Named “Dessert of the Year” by San Francisco Focusmagazine in 1987, this dessert was all the rage at my chocolate dessert shop, Cocolat. Countless brides ordered it for their wedding cakes! It would make an equally fabulous (also gluten-free) choice for any celebration today.
Here, the recipe is updated so the eggs in the bittersweet mousse are no longer raw. All three mousses are excellent as stand-alone recipes.
The secret to silky smooth (rather than grainy) mocha and white mousses is in the timing and details: You’ll fold very soft under-whipped cream quickly into barely cool chocolate that’s been melted with water or espresso. Don’t whip the cream stiff, or let the chocolate get cold, or dilly-dally while folding, and success will be yours!

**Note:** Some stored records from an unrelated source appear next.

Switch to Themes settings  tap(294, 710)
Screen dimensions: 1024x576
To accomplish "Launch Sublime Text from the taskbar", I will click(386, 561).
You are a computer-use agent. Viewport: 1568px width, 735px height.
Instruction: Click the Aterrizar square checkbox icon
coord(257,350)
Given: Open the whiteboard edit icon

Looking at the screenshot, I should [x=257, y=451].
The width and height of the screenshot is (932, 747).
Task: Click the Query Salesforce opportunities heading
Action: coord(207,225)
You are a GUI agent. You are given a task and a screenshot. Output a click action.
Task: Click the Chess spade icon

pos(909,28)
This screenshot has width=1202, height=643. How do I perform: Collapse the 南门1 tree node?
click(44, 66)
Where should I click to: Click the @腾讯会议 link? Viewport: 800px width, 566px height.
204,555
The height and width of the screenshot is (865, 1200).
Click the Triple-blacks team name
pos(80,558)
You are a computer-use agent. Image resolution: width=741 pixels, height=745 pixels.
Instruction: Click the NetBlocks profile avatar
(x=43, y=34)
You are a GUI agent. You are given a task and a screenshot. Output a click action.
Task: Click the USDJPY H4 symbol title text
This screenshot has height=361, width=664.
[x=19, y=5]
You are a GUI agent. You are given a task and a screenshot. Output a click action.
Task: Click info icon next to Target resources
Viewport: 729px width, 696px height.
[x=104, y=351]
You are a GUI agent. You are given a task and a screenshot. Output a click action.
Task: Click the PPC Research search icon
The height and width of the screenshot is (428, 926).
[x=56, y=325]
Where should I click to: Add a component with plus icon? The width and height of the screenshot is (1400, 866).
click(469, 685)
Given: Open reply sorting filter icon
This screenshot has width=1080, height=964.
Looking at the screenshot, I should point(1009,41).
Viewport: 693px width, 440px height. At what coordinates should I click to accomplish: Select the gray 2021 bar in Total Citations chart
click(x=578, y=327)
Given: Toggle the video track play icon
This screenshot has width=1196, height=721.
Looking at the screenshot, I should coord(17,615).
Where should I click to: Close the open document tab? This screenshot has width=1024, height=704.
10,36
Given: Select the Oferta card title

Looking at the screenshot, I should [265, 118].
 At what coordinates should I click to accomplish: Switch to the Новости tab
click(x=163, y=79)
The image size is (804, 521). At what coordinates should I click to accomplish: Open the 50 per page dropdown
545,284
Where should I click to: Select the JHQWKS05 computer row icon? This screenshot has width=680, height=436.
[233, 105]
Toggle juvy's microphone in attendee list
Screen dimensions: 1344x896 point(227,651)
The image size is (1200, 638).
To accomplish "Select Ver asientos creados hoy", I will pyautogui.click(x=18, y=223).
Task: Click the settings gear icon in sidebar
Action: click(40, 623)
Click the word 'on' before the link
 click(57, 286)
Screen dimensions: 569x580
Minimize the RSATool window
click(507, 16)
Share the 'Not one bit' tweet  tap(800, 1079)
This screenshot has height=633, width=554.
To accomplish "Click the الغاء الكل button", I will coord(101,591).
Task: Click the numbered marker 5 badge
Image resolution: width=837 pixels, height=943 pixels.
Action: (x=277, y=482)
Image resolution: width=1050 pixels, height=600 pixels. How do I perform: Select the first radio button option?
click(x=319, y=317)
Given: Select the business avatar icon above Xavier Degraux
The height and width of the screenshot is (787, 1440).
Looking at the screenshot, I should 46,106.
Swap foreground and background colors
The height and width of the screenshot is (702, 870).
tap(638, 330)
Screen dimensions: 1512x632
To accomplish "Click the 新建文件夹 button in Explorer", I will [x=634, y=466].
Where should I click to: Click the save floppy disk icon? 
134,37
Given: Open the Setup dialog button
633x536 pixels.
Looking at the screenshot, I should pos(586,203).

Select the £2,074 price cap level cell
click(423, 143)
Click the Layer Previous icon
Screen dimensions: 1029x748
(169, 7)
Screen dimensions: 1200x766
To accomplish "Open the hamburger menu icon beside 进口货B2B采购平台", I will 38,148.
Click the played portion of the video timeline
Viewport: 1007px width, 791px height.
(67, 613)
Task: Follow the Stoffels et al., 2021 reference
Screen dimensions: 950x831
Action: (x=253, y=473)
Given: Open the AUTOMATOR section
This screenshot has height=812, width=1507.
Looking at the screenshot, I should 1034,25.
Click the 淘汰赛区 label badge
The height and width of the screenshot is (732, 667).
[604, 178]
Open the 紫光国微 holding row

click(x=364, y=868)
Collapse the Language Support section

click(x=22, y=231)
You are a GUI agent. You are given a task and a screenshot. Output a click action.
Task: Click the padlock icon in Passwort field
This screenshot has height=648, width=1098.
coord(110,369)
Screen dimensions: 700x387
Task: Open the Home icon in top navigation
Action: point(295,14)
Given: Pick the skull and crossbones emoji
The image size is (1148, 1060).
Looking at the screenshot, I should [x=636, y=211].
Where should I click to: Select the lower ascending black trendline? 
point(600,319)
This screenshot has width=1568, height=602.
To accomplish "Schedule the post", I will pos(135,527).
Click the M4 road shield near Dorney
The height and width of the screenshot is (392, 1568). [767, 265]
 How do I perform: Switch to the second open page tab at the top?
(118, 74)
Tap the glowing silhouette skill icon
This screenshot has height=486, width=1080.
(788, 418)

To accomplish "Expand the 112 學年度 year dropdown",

The recipe is meant to fill the pan to the rim. The denser dark mousse should fill nearly half of the pan, with the remaining space divided between mocha and white. The latter recipes are generous to prevent your being caught short, so there will be extra mousse—scrape it into a bowl and give it to someone special! The thin base of chocolate under the dessert is just to make it easier to slide a spatula and detach a slice of mousse from the pan or cardboard when you serve the dessert.
Please don’t use baking chips/morsels for any of the chocolates in this dessert.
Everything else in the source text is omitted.